The Centre and some states are at loggerheads on the inclusion of certain petroleum products–natural gas and aviation turbine fuel–under the ambit of Goods and Services Tax (GST).
States such as Telangana and Andhra Pradesh have showed resistance towards bringing in petroleum products under GST as they don’t want to forego a substantial chunk of revenue that comes from petroleum products.
For instance, Andhra Pradesh garnered Rs 9,694 crore or 18 percent of its total tax revenue from petroleum, oil and lubricants (POL) products during 2017-18, government data showed. Similarly, tax mop-up from POL items in Gujarat was Rs 14,852 crore or 19 percent of total tax receipts in the last financial year.
It all started after a senior central government official last week said in a public forum that there is some consensus on bringing natural gas under GST and it may be followed by ATF.
Following the official’s comment, Telangana Finance Minister Etela Rajender on Monday said that the state would suffer huge financial losses if the Centre brings petrol and diesel under the ambit of GST. Similarly, Andhra Pradesh Finance Minister Yanamala Ramakrishunudu said that the state is a producer of natural gas and will lose major share of revenue if it is included under GST as the production is more than the consumption.
Implemented from July 1, 2017, GST subsumed a dozen of taxes, introducing single levy, in a bid to simplify taxation system and remove the cascading effect of ‘tax on tax’ in the country. However, certain items such as petroleum products, real estate, were excluded from GST, till the highest decision making panel in the new taxation system, the GST Council, chooses to include it.
The states wanted to be more comfortable with their revenue position as including these items under GST would imply lesser tax receipts.
Currently, five petroleum products–petrol, diesel, crude oil, natural gas and ATF–are excluded from GST. These five items are taxed in accordance with the pre-GST tax regime.
Under the existing structure, the fuels attract the Centre’s excise duty and a state’s value added tax. Both these and all other levies will get subsumed under GST if they were brought under its ambit.
The decision on their inclusion depends on the financial position of the states as revenues from these five petroleum products constitute a substantial chunk of state government finances.
Last year, states and the Centre collected around Rs 89,000 crore during July-March, lower than what the government has earlier estimated.

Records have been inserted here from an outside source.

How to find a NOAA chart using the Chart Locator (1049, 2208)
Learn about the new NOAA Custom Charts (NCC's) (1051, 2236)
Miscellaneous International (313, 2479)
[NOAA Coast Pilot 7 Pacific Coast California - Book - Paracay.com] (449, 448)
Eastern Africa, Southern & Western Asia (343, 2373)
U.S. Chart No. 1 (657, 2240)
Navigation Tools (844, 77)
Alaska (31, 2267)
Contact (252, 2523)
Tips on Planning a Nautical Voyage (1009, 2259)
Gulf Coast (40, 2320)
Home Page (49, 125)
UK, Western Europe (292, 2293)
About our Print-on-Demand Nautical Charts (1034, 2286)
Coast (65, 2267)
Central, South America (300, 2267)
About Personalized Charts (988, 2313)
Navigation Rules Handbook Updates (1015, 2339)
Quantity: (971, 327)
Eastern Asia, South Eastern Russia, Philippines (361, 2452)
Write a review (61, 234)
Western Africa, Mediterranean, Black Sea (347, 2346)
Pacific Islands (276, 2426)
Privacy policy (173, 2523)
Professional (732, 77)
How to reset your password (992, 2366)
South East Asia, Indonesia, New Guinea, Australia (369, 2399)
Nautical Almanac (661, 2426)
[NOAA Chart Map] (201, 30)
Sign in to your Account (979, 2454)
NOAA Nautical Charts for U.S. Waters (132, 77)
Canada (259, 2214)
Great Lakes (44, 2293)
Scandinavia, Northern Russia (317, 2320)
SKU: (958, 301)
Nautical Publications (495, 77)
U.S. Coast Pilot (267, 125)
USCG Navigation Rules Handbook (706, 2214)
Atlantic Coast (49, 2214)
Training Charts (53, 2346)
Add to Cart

The Council had decided that states would receive provisional compensation from Centre for loss of revenue due to abolition of taxes such as VAT, octroi after the implementation of new tax system. The compensation would be met through levy of a ‘GST Compensation Cess’ on luxury items and sin goods like tobacco, for the first five years.
During July-March, 2017-18, the Centre paid Rs 47,844 crore as compensation cess to the states.
According to the industry, the exclusion of ATF and natural gas from GST is increasing the cost of these products as tax on inputs is not being credited against sale of these products, which ultimately, adds to the cost of production.
For instance, last month, the aviation ministry sought inclusion of the ATF under the GST umbrella as soaring global crude oil prices raised prices of jet fuels, among the biggest costs for an airline. Rise in international crude oil price has increased ATF cost by nearly 40 percent during the first five months of the calendar year. A higher jet fuel cost makes air tickets more expensive, ultimately affecting the customers.
Similarly, natural gas, natural gas is widely used as industrial input by a variety of industries such as steel, fertilizer, chemicals, and cement, among others. The industry has been complaining that unavailability of tax credit is against the basic objective of GST, which is to eliminate cascading impact of taxes.